In Canada, six provinces (Alberta, Ontario, New Brunswick, Nova Scotia, Prince Edward Island, and Newfoundland & Labrador) rely entirely on private insurers to provide auto insurance. Saskatchewan and Manitoba are much like BC in that government-owned insurers have a monopoly over basic auto insurance but compete with private companies in the market for optional insurance coverage. Quebecs government monopoly for basic coverage does not compete with private insurers for optional insurance.
A 2011 Fraser Institute study comparing automobile insurance premiums found that from 2007 to 2009, auto insurance has been the most costly and least affordable in British Columbia, Ontario, Manitoba, and Saskatchewanthree of which are provinces with government-run auto insurance monopolies.
Given the recent ICBC executive pay revelations and the fact that BC has among the highest premiums in the country, drivers should be asking why the provincial government continues to restrict competition and consumer choice.

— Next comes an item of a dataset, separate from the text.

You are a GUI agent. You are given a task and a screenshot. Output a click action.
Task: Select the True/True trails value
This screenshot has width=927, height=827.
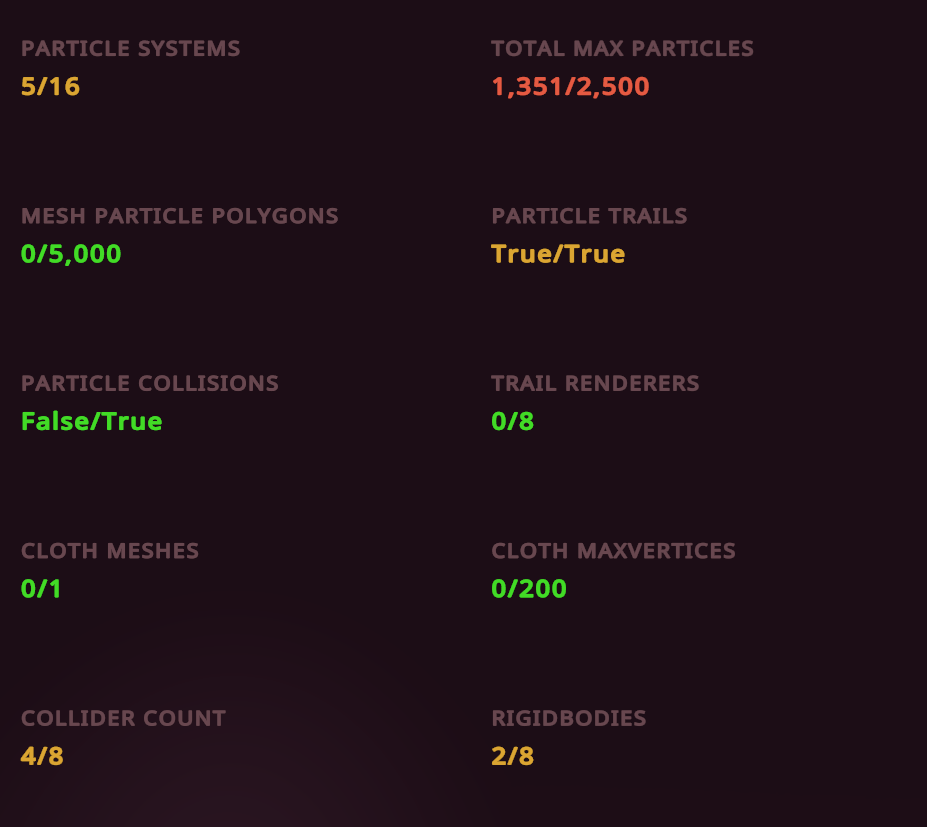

The benefits of privatizing crown corporations are well established in the academic literature. For example, renowned privatization experts, Professors William Megginson and Jeffry Netter, provided the most comprehensive review of worldwide privatizations in a 2001 study published in the prestigious Journal of Economic Literature. They found both short- and long-term benefits to economies undertaking privatizations. In the short term, taxpayers gained through one-time revenues from the sale of government assets. In the longer term, privatization improved firm performance and increased economic growth.
If British Columbians want cheaper automobile insurance and an end to politicized staffing and pay at ICBC, privatize it.